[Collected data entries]

■ ■ ■

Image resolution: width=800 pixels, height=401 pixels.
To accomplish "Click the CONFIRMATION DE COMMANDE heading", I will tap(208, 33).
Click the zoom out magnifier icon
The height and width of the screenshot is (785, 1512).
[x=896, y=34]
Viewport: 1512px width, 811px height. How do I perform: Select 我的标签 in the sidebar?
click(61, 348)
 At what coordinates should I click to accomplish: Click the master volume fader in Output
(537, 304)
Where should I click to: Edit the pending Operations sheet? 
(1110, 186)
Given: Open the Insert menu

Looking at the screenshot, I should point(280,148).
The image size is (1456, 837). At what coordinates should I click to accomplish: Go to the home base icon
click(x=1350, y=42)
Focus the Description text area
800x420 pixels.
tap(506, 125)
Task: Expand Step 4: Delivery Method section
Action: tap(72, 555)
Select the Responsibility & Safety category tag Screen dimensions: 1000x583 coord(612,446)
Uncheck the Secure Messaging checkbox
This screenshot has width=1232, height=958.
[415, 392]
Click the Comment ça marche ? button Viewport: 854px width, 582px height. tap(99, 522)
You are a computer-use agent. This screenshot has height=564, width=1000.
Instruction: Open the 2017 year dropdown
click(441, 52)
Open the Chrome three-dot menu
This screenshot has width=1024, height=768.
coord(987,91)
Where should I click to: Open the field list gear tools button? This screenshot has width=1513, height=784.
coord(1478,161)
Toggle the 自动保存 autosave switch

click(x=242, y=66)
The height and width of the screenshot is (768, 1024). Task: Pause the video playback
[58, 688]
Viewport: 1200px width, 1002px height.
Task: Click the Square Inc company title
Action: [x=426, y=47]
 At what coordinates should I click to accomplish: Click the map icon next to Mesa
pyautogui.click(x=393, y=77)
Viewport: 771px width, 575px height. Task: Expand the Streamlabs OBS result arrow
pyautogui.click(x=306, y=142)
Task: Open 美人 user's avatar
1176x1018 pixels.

■ ■ ■

_WHAT TO WORK ON_.
For every record above, print an exact copy.

_WRITTEN SOLUTION_.
Image resolution: width=800 pixels, height=401 pixels.
To accomplish "Click the CONFIRMATION DE COMMANDE heading", I will tap(208, 33).
Click the zoom out magnifier icon
The height and width of the screenshot is (785, 1512).
[x=896, y=34]
Viewport: 1512px width, 811px height. How do I perform: Select 我的标签 in the sidebar?
click(61, 348)
 At what coordinates should I click to accomplish: Click the master volume fader in Output
(537, 304)
Where should I click to: Edit the pending Operations sheet? 
(1110, 186)
Given: Open the Insert menu

Looking at the screenshot, I should point(280,148).
The image size is (1456, 837). At what coordinates should I click to accomplish: Go to the home base icon
click(x=1350, y=42)
Focus the Description text area
800x420 pixels.
tap(506, 125)
Task: Expand Step 4: Delivery Method section
Action: tap(72, 555)
Select the Responsibility & Safety category tag Screen dimensions: 1000x583 coord(612,446)
Uncheck the Secure Messaging checkbox
This screenshot has width=1232, height=958.
[415, 392]
Click the Comment ça marche ? button Viewport: 854px width, 582px height. tap(99, 522)
You are a computer-use agent. This screenshot has height=564, width=1000.
Instruction: Open the 2017 year dropdown
click(441, 52)
Open the Chrome three-dot menu
This screenshot has width=1024, height=768.
coord(987,91)
Where should I click to: Open the field list gear tools button? This screenshot has width=1513, height=784.
coord(1478,161)
Toggle the 自动保存 autosave switch

click(x=242, y=66)
The height and width of the screenshot is (768, 1024). Task: Pause the video playback
[58, 688]
Viewport: 1200px width, 1002px height.
Task: Click the Square Inc company title
Action: [x=426, y=47]
 At what coordinates should I click to accomplish: Click the map icon next to Mesa
pyautogui.click(x=393, y=77)
Viewport: 771px width, 575px height. Task: Expand the Streamlabs OBS result arrow
pyautogui.click(x=306, y=142)
Task: Open 美人 user's avatar
1176x1018 pixels.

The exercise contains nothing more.